▶ [PROBLEM TO WORK ON]: The data must be reproduced verbatim; images are to be omitted.

▶ [EXERCISE MATERIAL]:

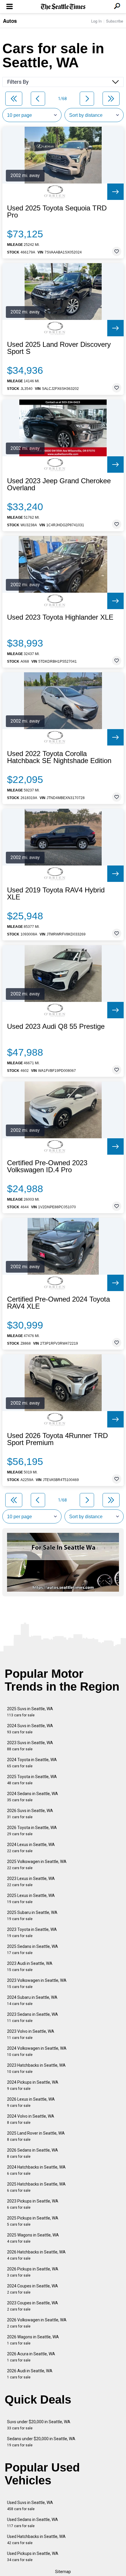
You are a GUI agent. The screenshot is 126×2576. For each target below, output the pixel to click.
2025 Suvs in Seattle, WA (30, 1711)
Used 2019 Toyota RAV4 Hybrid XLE (56, 894)
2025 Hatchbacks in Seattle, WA (36, 2187)
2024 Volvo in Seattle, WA (30, 2119)
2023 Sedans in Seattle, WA (32, 2017)
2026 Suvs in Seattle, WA (30, 1813)
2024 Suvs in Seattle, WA (30, 1728)
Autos (10, 20)
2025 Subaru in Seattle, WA (32, 1915)
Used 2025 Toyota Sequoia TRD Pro (57, 212)
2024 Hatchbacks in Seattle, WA (36, 2170)
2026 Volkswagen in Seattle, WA (37, 2323)
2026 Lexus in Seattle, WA (31, 2102)
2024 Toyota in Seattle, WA (32, 1762)
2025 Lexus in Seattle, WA (31, 1898)
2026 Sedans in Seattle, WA (32, 2153)
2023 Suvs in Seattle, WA (30, 1745)
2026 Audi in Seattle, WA (29, 2373)
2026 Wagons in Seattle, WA (33, 2340)
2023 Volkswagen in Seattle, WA (37, 1983)
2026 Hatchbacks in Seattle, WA (36, 2255)
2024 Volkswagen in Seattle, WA (37, 2051)
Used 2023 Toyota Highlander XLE (60, 617)
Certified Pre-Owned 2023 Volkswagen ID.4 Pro (47, 1166)
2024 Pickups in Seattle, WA (32, 2085)
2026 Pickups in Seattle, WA (32, 2272)
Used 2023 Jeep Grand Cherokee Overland (59, 484)
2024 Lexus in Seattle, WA (31, 1847)
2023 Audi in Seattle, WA (29, 1966)
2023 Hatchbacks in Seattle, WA (36, 2068)
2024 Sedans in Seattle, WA (32, 1796)
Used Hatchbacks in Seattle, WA (36, 2539)
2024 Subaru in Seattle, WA (32, 2000)
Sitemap (63, 2571)
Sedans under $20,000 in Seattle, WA (41, 2441)
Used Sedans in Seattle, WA (32, 2522)
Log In (96, 21)
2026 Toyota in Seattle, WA (32, 1830)
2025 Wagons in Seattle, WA (33, 2238)
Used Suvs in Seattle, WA (30, 2505)
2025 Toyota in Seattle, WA (32, 1779)
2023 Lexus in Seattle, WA (31, 1881)
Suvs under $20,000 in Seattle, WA (38, 2424)
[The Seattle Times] (63, 7)
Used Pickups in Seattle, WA (32, 2556)
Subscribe (114, 21)
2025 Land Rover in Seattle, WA (36, 2136)
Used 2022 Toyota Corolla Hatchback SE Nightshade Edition (59, 757)
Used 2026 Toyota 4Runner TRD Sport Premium (57, 1439)
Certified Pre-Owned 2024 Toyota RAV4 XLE (58, 1303)
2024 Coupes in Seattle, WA (32, 2289)
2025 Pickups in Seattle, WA (32, 2221)
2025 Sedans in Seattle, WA (32, 1949)
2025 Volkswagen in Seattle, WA (37, 1864)
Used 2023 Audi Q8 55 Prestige (56, 1026)
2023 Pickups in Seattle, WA (32, 2204)
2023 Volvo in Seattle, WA (30, 2034)
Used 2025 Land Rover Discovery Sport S (59, 348)
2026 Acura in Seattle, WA (31, 2357)
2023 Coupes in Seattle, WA (32, 2306)
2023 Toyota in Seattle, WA (32, 1932)
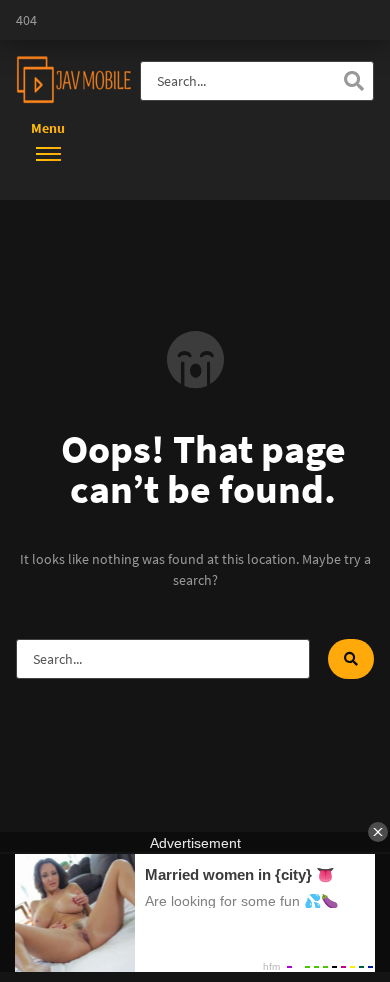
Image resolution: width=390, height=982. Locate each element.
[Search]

▶ [SOLUTION BELOW]:
You are a GUI agent. The screenshot is 126×2576. For each target below, output the pixel to click.
2025 Suvs in Seattle, WA (30, 1711)
Used 2019 Toyota RAV4 Hybrid XLE (56, 894)
2025 Hatchbacks in Seattle, WA (36, 2187)
2024 Volvo in Seattle, WA (30, 2119)
2023 Sedans in Seattle, WA (32, 2017)
2026 Suvs in Seattle, WA (30, 1813)
2024 Suvs in Seattle, WA (30, 1728)
Autos (10, 20)
2025 Subaru in Seattle, WA (32, 1915)
Used 2025 Toyota Sequoia TRD Pro (57, 212)
2024 Hatchbacks in Seattle, WA (36, 2170)
2026 Volkswagen in Seattle, WA (37, 2323)
2026 Lexus in Seattle, WA (31, 2102)
2024 Toyota in Seattle, WA (32, 1762)
2025 Lexus in Seattle, WA (31, 1898)
2026 Sedans in Seattle, WA (32, 2153)
2023 Suvs in Seattle, WA (30, 1745)
2026 Audi in Seattle, WA (29, 2373)
2026 Wagons in Seattle, WA (33, 2340)
2023 Volkswagen in Seattle, WA (37, 1983)
2026 Hatchbacks in Seattle, WA (36, 2255)
2024 Volkswagen in Seattle, WA (37, 2051)
Used 2023 Toyota Highlander XLE (60, 617)
Certified Pre-Owned 2023 Volkswagen ID.4 Pro (47, 1166)
2024 Pickups in Seattle, WA (32, 2085)
2026 Pickups in Seattle, WA (32, 2272)
Used 2023 Jeep Grand Cherokee Overland (59, 484)
2024 Lexus in Seattle, WA (31, 1847)
2023 Audi in Seattle, WA (29, 1966)
2023 Hatchbacks in Seattle, WA (36, 2068)
2024 Sedans in Seattle, WA (32, 1796)
Used Hatchbacks in Seattle, WA (36, 2539)
2024 Subaru in Seattle, WA (32, 2000)
Sitemap (63, 2571)
Sedans under $20,000 in Seattle, WA (41, 2441)
Used Sedans in Seattle, WA (32, 2522)
Log In (96, 21)
2026 Toyota in Seattle, WA (32, 1830)
2025 Wagons in Seattle, WA (33, 2238)
Used Suvs in Seattle, WA (30, 2505)
2025 Toyota in Seattle, WA (32, 1779)
2023 Lexus in Seattle, WA (31, 1881)
Suvs under $20,000 in Seattle, WA (38, 2424)
[The Seattle Times] (63, 7)
Used Pickups in Seattle, WA (32, 2556)
Subscribe (114, 21)
2025 Land Rover in Seattle, WA (36, 2136)
Used 2022 Toyota Corolla Hatchback SE Nightshade Edition (59, 757)
Used 2026 Toyota 4Runner TRD Sport Premium (57, 1439)
Certified Pre-Owned 2024 Toyota RAV4 XLE (58, 1303)
2024 Coupes in Seattle, WA (32, 2289)
2025 Pickups in Seattle, WA (32, 2221)
2025 Sedans in Seattle, WA (32, 1949)
2025 Volkswagen in Seattle, WA (37, 1864)
Used 2023 Audi Q8 55 Prestige (56, 1026)
2023 Pickups in Seattle, WA (32, 2204)
2023 Volvo in Seattle, WA (30, 2034)
Used 2025 Land Rover Discovery Sport S (59, 348)
2026 Acura in Seattle, WA (31, 2357)
2023 Coupes in Seattle, WA (32, 2306)
2023 Toyota in Seattle, WA (32, 1932)
Image resolution: width=390, height=982. Locate each element.
[Search]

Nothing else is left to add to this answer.